■ Exercise a: Translate this sentence from the study excerpt into German: "Respondents were asked to act as social decision makers."
[Start of Text]
The objective of the current study is to contribute to the existing literature by estimating the social WTP for QALY gains in different equity subgroups. More precisely, we aim to estimate the marginal WTP (MWTP) for a QALY at different levels of proportional shortfall, in different age groups. The study was framed in such a way that it could be directly helpful in further shaping the (Dutch) decision-making framework and build on previous studies in this area [12, 22, 26]. Public preferences were elicited using a discrete choice experiment (DCE), which is currently the most commonly applied method to elicit public preferences [21]. Respondents were asked to act as social decision makers. We included both the equity principles ‘severity of illness’ (operationalized as proportional shortfall) and ‘fair innings’ (operationalized as age) in one experiment. In order to arrive at MWTP per QALY estimates, we used the payment vehicle of increases in insurance premiums, which is the common financing mechanism in The Netherlands. In light of the diversity in the literature in terms of methods and results, we need to be modest in our aim. While we want to inform the (Dutch) debates regarding appropriate equity weights and thresholds, the current experiment was especially designed to learn how respondents solve the dilemmas they are confronted with, and to better understand support for differentiating QALY values between groups.

2 Methods

2.1 Discrete Choice Experiment

DCEs are based on the assumption that a good can be described by its characteristics and that the relative importance of these characteristics can be identified in isolation. This makes the DCE a valuable method to explore the preferences for healthcare allocation in relation to equity considerations [21, 27, 28]. DCEs are modelled according to random utility theory, which assumes that a respondent asked to choose between multiple options always chooses the alternative with the highest utility for her/him. The utility of an alternative for respondent n, U n , can be decomposed in an observable component of utility, V n , which reflects the utility effect of the characteristics of the alternative, and an unobserved component, ɛ n , which reflects the utility not captured by these characteristics, such that

$$ U_{n} = \lambda V_{n} + \varepsilon_{n} $$
(1)

where λ is the scale parameter which presents the variance of the unobserved component.

2.1.1 Identification and Presentation of Attributes and Levels

The main objective of this study was to estimate the MWTP for a QALY at different levels of proportional shortfall, in different age groups. Therefore, the following attributes were included: quality of life if untreated, age of death if untreated, gain in quality of life, gain in life expectancy and cost of treatment. The quality of life attribute was presented on a scale from 0 to 100, with 0 representing the worst imaginable health state and 100 representing perfect health. The cost attribute was operationalized as an increase in the mandatory health insurance premium for all Dutch adult citizens for a period of 1 year. To be able to explore fair innings (or ageism), we designed three versions of the questionnaire considering different age groups: 10 year olds, 40 year olds and 70 year olds. The levels of the attributes quality of life if untreated, gain in quality of life and costs of treatment were identical for all age groups. However, in order to present a comprehensible and plausible range of proportional shortfall in each of the three age groups to respondents, the levels of the attributes age at death if untreated and gain in life expectancy differed between age groups.
[End of Text]
■ Exercise b: Return the stretch of rows from the first row through the line containing "Action: click(x=475, y=86)", both ends included, and nothing else.
[Start of Rows]
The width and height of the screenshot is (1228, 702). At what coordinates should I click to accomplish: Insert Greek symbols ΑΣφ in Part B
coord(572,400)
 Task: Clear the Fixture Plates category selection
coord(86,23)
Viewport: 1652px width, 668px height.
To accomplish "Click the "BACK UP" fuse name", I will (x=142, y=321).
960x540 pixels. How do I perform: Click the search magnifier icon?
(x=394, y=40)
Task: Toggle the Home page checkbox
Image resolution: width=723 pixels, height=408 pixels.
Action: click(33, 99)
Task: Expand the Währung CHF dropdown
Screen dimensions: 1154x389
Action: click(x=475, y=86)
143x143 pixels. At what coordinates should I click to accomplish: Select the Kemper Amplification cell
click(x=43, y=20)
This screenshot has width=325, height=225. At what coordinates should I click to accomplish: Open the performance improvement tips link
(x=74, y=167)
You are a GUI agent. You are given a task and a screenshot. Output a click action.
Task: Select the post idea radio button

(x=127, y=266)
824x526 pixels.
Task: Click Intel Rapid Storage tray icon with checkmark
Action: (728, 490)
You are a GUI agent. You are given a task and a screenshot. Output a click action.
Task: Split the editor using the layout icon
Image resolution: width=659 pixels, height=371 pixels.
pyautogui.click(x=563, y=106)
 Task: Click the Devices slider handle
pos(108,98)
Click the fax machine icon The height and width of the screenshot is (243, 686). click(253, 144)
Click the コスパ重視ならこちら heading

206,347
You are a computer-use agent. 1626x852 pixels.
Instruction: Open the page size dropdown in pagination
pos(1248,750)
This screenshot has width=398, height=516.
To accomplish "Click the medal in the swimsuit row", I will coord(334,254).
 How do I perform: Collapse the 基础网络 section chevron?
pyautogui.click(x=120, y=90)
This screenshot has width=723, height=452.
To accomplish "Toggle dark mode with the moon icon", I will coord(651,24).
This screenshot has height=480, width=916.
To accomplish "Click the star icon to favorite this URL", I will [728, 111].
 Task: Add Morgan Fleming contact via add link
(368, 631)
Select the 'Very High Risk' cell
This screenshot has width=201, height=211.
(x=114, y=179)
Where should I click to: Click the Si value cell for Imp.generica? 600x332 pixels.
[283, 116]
[End of Rows]
■ Task result a: Die Befragten wurden gebeten, als gesellschaftliche Entscheidungsträger zu handeln.

■ Task result b:
The width and height of the screenshot is (1228, 702). At what coordinates should I click to accomplish: Insert Greek symbols ΑΣφ in Part B
coord(572,400)
 Task: Clear the Fixture Plates category selection
coord(86,23)
Viewport: 1652px width, 668px height.
To accomplish "Click the "BACK UP" fuse name", I will (x=142, y=321).
960x540 pixels. How do I perform: Click the search magnifier icon?
(x=394, y=40)
Task: Toggle the Home page checkbox
Image resolution: width=723 pixels, height=408 pixels.
Action: click(33, 99)
Task: Expand the Währung CHF dropdown
Screen dimensions: 1154x389
Action: click(x=475, y=86)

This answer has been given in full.